# PROMPT
Your task is to retype all of the records below with complete accuracy.

# RECORDS FOR THE TASK
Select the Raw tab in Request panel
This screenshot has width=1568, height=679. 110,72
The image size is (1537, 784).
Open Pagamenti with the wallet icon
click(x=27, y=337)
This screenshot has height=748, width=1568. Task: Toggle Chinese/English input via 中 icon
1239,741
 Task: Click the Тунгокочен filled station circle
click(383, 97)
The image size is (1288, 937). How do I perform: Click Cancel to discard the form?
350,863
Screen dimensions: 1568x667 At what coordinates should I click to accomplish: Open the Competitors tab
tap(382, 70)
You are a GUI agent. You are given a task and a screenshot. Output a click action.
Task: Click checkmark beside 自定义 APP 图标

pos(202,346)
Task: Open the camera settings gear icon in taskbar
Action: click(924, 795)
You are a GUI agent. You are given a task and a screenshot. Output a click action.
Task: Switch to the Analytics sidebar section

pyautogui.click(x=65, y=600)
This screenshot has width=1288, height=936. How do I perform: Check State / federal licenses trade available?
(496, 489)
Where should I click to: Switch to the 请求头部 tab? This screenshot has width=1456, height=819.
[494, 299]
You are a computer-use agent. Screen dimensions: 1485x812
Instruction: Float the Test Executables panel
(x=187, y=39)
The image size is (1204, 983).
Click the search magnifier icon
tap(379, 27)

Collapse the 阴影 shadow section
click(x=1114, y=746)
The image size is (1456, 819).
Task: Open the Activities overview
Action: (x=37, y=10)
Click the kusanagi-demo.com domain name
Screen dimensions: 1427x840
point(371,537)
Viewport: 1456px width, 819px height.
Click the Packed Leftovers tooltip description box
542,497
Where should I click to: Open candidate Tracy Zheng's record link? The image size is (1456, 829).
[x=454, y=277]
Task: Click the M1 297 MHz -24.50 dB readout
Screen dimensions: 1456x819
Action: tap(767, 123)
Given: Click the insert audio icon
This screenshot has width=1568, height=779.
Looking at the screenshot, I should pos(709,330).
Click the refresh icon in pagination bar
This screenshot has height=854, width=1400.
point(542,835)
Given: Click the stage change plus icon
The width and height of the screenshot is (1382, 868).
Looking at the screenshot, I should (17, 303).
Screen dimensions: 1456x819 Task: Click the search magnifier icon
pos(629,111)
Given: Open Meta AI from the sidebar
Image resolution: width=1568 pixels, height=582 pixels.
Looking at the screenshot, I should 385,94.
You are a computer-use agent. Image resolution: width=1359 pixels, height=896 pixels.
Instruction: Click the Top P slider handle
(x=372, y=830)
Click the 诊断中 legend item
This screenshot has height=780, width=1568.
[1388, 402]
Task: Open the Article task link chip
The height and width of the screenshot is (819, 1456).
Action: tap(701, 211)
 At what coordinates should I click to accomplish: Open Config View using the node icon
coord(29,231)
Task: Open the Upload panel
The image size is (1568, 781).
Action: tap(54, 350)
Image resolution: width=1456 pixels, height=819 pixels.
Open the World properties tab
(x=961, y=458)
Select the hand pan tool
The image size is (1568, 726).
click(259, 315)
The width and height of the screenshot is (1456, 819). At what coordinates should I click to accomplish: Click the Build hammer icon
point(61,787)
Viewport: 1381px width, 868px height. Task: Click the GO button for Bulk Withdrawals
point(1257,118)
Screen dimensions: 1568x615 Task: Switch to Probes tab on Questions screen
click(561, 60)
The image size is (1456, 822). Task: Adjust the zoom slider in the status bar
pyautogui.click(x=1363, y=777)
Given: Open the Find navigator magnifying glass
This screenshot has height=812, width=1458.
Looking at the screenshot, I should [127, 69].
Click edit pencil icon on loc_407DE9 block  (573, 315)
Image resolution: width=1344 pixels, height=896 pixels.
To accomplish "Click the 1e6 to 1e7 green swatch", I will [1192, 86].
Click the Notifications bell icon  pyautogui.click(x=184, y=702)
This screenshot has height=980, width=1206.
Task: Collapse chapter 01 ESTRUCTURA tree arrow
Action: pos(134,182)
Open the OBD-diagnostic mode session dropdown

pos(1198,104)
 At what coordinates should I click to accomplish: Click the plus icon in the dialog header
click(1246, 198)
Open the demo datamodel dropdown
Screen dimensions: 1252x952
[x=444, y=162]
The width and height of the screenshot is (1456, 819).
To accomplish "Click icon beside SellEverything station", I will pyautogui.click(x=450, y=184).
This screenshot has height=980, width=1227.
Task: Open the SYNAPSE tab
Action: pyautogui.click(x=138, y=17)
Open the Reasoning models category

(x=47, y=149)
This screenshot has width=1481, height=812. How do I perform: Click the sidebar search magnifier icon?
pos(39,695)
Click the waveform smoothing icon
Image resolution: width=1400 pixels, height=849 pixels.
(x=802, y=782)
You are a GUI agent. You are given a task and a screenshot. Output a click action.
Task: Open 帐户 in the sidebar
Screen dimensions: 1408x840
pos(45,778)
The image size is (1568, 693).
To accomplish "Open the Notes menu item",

# ANSWER TO THE EXERCISE
Select the Raw tab in Request panel
This screenshot has width=1568, height=679. 110,72
The image size is (1537, 784).
Open Pagamenti with the wallet icon
click(x=27, y=337)
This screenshot has height=748, width=1568. Task: Toggle Chinese/English input via 中 icon
1239,741
 Task: Click the Тунгокочен filled station circle
click(383, 97)
The image size is (1288, 937). How do I perform: Click Cancel to discard the form?
350,863
Screen dimensions: 1568x667 At what coordinates should I click to accomplish: Open the Competitors tab
tap(382, 70)
You are a GUI agent. You are given a task and a screenshot. Output a click action.
Task: Click checkmark beside 自定义 APP 图标

pos(202,346)
Task: Open the camera settings gear icon in taskbar
Action: click(924, 795)
You are a GUI agent. You are given a task and a screenshot. Output a click action.
Task: Switch to the Analytics sidebar section

pyautogui.click(x=65, y=600)
This screenshot has width=1288, height=936. How do I perform: Check State / federal licenses trade available?
(496, 489)
Where should I click to: Switch to the 请求头部 tab? This screenshot has width=1456, height=819.
[494, 299]
You are a computer-use agent. Screen dimensions: 1485x812
Instruction: Float the Test Executables panel
(x=187, y=39)
The image size is (1204, 983).
Click the search magnifier icon
tap(379, 27)

Collapse the 阴影 shadow section
click(x=1114, y=746)
The image size is (1456, 819).
Task: Open the Activities overview
Action: (x=37, y=10)
Click the kusanagi-demo.com domain name
Screen dimensions: 1427x840
point(371,537)
Viewport: 1456px width, 819px height.
Click the Packed Leftovers tooltip description box
542,497
Where should I click to: Open candidate Tracy Zheng's record link? The image size is (1456, 829).
[x=454, y=277]
Task: Click the M1 297 MHz -24.50 dB readout
Screen dimensions: 1456x819
Action: tap(767, 123)
Given: Click the insert audio icon
This screenshot has width=1568, height=779.
Looking at the screenshot, I should pos(709,330).
Click the refresh icon in pagination bar
This screenshot has height=854, width=1400.
point(542,835)
Given: Click the stage change plus icon
The width and height of the screenshot is (1382, 868).
Looking at the screenshot, I should (17, 303).
Screen dimensions: 1456x819 Task: Click the search magnifier icon
pos(629,111)
Given: Open Meta AI from the sidebar
Image resolution: width=1568 pixels, height=582 pixels.
Looking at the screenshot, I should 385,94.
You are a computer-use agent. Image resolution: width=1359 pixels, height=896 pixels.
Instruction: Click the Top P slider handle
(x=372, y=830)
Click the 诊断中 legend item
This screenshot has height=780, width=1568.
[1388, 402]
Task: Open the Article task link chip
The height and width of the screenshot is (819, 1456).
Action: tap(701, 211)
 At what coordinates should I click to accomplish: Open Config View using the node icon
coord(29,231)
Task: Open the Upload panel
The image size is (1568, 781).
Action: tap(54, 350)
Image resolution: width=1456 pixels, height=819 pixels.
Open the World properties tab
(x=961, y=458)
Select the hand pan tool
The image size is (1568, 726).
click(259, 315)
The width and height of the screenshot is (1456, 819). At what coordinates should I click to accomplish: Click the Build hammer icon
point(61,787)
Viewport: 1381px width, 868px height. Task: Click the GO button for Bulk Withdrawals
point(1257,118)
Screen dimensions: 1568x615 Task: Switch to Probes tab on Questions screen
click(561, 60)
The image size is (1456, 822). Task: Adjust the zoom slider in the status bar
pyautogui.click(x=1363, y=777)
Given: Open the Find navigator magnifying glass
This screenshot has height=812, width=1458.
Looking at the screenshot, I should [127, 69].
Click edit pencil icon on loc_407DE9 block  (573, 315)
Image resolution: width=1344 pixels, height=896 pixels.
To accomplish "Click the 1e6 to 1e7 green swatch", I will [1192, 86].
Click the Notifications bell icon  pyautogui.click(x=184, y=702)
This screenshot has height=980, width=1206.
Task: Collapse chapter 01 ESTRUCTURA tree arrow
Action: pos(134,182)
Open the OBD-diagnostic mode session dropdown

pos(1198,104)
 At what coordinates should I click to accomplish: Click the plus icon in the dialog header
click(1246, 198)
Open the demo datamodel dropdown
Screen dimensions: 1252x952
[x=444, y=162]
The width and height of the screenshot is (1456, 819).
To accomplish "Click icon beside SellEverything station", I will pyautogui.click(x=450, y=184).
This screenshot has height=980, width=1227.
Task: Open the SYNAPSE tab
Action: pyautogui.click(x=138, y=17)
Open the Reasoning models category

(x=47, y=149)
This screenshot has width=1481, height=812. How do I perform: Click the sidebar search magnifier icon?
pos(39,695)
Click the waveform smoothing icon
Image resolution: width=1400 pixels, height=849 pixels.
(x=802, y=782)
You are a GUI agent. You are given a task and a screenshot. Output a click action.
Task: Open 帐户 in the sidebar
Screen dimensions: 1408x840
pos(45,778)
The image size is (1568, 693).
To accomplish "Open the Notes menu item",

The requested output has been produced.